En avril 2021, Hans River, à l’origine de la diffamation contre Campos Mello, a été condamné à lui payer 50 000 R$ (10 000 US$). Cette décision a ensuite été annulée pour des raisons de procédure. Cependant, en février 2024, le tribunal de São Paulo a confirmé la décision initiale. Le juge a statué que les critiques de River contre Campos Mello n’étaient pas centrées sur son travail, mais bien sur « sa condition de femme ».
Depuis ses victoires judiciaires contre ces misogynes de premier plan, Campos Mello n’a cessé de dénoncer la persécution des femmes journalistes et la menace que représente la désinformation. Elle reste plus que jamais engagée dans le journalisme, le décrivant comme « le meilleur métier du monde ».

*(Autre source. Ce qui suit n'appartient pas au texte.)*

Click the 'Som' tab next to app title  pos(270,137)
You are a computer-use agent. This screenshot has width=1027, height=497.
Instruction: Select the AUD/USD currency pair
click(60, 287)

Campos Mello figurait dans le documentaire de la chaine HBO en 2022, Endangered, qui explore les menaces contre la liberté de la presse dans les démocraties. Elle a reçu plusieurs prix nationaux et internationaux pour son travail, notamment : le Prix Maria Moors Cabot de la Columbia University (2020) ; the Prix de la liberté de la presse du Committee to Protect Journalists et le Prix spécial Vladimir Herzog for Democracy and Justice (2019) ; le Prix du journalisme King of Spain et le Prix Petrobras (2018); ainsi que le Prix du journalisme humanitaire du Comité international de la Croix Rouge (2017).